Согласно Пуссёру{3}, поэтика «открытого» произведения тяготеет к тому, чтобы подталкивать его истолкователя к «осознанно свободным действиям», делать его активным средоточием совокупности неисчислимых связей, среди которых он воссоздает свою собственную форму, не ощущая давления той необходимости, что навязывает ему вполне определенные способы организации воспринимаемого произведения; однако можно было возразить (ссылаясь на тот более широкий смысл термина «открытость» – о котором мы мимоходом упомянули), что любое произведение искусства, даже если и не оказывается материально незавершенным, требует свободного и творческого ответа на него, по крайней мере потому, что его нельзя по-настоящему понять, если истолкователь не открывает его заново в акте творческого единомыслия с самим автором. Другое дело – такое наблюдение стало возможным, лишь когда современная эстетика вступила в пору вполне зрелого, критического осознания, что представляет собой отношение к интерпретации, и нет сомнения в том, что несколько веков назад художник был весьма далек от того, чтобы критически осознавать эту реальность; теперь же, напротив, такое осознание в первую очередь присутствует в самом художнике, который, вместо того чтобы мириться с «открытостью» произведения как с чем-то неизбежным, сам выбирает ее в качестве творческой программы и представляет свое произведение так, чтобы способствовать максимально возможной открытости.

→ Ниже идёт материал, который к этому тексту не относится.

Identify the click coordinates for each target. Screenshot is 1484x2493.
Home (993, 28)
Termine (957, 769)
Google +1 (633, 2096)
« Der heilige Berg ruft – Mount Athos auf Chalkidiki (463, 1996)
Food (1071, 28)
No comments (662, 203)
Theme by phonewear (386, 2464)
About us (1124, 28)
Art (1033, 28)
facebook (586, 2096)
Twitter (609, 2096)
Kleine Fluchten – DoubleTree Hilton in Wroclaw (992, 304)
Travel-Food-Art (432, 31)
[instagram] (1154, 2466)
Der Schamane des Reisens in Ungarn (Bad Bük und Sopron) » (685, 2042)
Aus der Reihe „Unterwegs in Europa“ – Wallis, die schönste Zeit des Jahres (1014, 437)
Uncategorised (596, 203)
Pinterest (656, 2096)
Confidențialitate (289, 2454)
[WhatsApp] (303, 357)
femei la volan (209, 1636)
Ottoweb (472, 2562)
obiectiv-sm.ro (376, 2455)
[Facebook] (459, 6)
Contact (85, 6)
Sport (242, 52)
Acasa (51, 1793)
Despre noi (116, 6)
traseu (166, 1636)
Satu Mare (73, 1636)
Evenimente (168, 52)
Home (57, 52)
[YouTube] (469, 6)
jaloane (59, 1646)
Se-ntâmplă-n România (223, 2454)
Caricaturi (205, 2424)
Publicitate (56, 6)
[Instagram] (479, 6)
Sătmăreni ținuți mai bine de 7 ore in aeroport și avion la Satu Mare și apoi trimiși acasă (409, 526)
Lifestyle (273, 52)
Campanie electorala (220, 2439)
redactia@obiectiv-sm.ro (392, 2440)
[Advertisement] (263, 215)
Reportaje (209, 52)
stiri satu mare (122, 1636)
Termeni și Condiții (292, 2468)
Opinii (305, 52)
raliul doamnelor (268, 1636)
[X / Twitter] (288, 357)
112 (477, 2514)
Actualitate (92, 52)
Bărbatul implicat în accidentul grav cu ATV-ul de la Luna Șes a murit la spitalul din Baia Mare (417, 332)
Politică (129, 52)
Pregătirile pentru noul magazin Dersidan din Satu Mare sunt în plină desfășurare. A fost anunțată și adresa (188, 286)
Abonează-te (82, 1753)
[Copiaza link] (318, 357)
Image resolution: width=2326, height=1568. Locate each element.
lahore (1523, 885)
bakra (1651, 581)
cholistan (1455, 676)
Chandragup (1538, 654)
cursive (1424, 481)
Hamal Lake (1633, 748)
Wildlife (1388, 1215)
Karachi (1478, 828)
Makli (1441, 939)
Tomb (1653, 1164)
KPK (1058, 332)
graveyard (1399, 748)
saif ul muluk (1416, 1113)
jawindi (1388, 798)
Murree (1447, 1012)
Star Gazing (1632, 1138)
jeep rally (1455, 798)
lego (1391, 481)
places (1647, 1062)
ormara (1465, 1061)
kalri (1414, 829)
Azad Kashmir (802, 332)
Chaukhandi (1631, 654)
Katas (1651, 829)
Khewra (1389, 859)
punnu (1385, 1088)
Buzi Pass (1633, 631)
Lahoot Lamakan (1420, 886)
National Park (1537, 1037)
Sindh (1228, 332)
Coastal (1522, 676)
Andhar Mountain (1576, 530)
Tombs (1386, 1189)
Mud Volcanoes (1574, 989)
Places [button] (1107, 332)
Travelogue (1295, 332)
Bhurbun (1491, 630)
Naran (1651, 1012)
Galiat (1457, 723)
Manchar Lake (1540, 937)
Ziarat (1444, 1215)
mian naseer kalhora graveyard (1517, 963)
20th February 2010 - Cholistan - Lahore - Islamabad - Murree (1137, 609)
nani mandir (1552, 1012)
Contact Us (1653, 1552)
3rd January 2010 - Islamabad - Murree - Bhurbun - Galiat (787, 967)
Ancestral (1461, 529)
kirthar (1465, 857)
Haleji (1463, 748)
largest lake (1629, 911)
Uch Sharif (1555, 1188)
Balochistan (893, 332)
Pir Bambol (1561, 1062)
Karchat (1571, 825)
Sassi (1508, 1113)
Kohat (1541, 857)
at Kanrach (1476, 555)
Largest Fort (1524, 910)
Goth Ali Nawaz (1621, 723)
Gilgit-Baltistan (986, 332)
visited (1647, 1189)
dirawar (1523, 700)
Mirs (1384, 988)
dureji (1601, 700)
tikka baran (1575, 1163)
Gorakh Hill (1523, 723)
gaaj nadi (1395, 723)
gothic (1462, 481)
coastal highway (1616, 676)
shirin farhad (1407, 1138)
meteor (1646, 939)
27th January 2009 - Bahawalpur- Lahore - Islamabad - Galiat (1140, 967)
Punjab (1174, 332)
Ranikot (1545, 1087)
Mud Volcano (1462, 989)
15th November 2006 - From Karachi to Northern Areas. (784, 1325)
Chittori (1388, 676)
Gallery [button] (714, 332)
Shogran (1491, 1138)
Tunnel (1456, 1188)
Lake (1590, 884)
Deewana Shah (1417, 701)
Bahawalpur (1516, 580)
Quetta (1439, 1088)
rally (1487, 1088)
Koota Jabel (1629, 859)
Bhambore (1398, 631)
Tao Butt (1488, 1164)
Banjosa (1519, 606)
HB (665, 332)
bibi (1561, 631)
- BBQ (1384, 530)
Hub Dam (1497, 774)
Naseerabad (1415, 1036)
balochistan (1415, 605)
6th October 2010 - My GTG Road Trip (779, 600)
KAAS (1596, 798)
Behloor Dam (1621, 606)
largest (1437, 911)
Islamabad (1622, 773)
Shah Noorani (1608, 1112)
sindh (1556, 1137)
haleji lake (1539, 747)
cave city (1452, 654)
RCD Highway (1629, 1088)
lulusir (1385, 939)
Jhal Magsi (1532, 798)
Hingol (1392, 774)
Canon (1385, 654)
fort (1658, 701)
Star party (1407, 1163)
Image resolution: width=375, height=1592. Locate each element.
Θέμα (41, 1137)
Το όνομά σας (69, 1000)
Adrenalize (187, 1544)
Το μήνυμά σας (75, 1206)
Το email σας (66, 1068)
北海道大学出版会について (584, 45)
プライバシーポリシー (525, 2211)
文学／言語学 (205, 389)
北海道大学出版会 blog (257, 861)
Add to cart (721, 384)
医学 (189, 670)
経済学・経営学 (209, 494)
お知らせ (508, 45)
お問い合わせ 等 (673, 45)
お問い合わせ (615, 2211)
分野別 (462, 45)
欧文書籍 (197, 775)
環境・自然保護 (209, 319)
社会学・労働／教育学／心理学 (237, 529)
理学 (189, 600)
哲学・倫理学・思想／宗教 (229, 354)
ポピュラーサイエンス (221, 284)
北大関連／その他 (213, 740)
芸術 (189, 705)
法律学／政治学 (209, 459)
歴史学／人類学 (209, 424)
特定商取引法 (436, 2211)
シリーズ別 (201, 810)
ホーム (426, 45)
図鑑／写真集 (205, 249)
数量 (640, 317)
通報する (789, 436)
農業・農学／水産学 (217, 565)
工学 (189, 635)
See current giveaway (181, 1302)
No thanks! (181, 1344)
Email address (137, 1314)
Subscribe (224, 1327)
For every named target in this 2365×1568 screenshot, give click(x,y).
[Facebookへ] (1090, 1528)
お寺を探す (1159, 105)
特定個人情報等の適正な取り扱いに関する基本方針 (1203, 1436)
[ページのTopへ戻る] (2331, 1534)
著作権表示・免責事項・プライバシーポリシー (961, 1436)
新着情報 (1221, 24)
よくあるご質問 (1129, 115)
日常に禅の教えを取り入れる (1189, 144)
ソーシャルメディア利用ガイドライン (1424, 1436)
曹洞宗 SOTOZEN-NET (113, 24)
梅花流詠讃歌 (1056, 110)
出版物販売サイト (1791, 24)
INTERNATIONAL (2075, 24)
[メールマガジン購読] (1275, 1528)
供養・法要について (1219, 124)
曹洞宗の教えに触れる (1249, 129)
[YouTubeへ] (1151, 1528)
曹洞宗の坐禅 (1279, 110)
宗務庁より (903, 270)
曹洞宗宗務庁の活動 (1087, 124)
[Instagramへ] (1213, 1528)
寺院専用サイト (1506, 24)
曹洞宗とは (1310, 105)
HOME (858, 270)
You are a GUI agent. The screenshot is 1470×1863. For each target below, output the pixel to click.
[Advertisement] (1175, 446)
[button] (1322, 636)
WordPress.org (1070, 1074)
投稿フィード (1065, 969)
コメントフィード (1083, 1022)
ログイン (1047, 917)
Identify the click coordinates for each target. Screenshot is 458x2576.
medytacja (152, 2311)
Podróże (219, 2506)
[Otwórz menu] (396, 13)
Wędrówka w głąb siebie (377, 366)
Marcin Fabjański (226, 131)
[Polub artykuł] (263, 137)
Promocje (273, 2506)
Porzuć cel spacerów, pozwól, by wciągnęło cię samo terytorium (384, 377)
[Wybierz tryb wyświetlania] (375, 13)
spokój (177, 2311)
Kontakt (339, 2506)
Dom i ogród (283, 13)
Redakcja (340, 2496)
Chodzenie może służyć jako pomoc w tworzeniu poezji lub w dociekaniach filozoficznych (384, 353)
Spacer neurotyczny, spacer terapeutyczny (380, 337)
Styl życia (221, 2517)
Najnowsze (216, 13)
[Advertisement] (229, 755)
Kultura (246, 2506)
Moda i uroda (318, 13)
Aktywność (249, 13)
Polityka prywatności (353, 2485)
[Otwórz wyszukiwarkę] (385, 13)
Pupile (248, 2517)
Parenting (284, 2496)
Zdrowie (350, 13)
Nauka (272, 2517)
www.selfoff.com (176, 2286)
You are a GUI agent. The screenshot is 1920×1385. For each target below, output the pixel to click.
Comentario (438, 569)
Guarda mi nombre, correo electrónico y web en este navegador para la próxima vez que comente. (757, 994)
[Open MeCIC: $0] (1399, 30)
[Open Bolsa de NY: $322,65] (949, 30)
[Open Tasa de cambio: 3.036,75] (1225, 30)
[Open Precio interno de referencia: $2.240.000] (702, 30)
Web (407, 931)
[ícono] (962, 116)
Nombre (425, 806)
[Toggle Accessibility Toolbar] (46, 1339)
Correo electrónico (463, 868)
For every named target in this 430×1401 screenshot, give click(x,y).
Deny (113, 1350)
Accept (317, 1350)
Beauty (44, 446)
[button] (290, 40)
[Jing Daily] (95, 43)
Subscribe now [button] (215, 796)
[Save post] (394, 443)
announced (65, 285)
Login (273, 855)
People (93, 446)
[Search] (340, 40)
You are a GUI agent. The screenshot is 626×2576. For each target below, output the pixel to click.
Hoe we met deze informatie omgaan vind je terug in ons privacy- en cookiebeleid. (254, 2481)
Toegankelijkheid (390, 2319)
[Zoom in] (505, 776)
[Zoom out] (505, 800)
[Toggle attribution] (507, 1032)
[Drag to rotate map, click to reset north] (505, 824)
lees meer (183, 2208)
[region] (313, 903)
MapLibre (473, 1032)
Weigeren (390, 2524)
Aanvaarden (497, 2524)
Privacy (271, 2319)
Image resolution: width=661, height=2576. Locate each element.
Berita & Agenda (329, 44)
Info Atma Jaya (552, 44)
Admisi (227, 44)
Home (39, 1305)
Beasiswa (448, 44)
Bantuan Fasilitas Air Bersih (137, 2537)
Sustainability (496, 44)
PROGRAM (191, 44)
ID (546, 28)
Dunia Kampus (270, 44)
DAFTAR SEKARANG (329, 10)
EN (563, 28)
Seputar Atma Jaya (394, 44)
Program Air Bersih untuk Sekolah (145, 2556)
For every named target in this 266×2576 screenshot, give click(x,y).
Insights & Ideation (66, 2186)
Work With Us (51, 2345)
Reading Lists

Нельзя сказать, чтобы от древних совершенно ускользнуло значение субъективного момента (того факта, что восприятие произведения предполагает отношение взаимодействия между субъектом, который «видит», и произведением как объективной данностью), особенно когда речь заходила об изобразительных искусствах. Например, Платон в своем Софисте отмечает, что художники задают пропорции не в соответствии с объективным положением вещей, а под тем углом зрения, под которым наблюдатель воспринимает образы; Витрувий проводит различие между симметрией и эвритмией, понимая последнюю как согласование объективных пропорций с субъективными требованиями созерцания; развитие теоретического представления о перспективе и ее практическое осмысление свидетельствуют об углублении понятия, какую роль играет субъективность при истолковании произведения. Однако подобные взгляды в равной мере заставляли действовать против открытости и в пользу замкнутого характера произведения: различные перспективные ухищрения представляли собой не что иное как уступку, которой требовало положение зрителя в пространстве и смысл которой был в том, чтобы увидеть изображение единственно возможным и правильным образом, тем самым, к которому автор (прибегая к визуальным трюкам) пытался его подвести.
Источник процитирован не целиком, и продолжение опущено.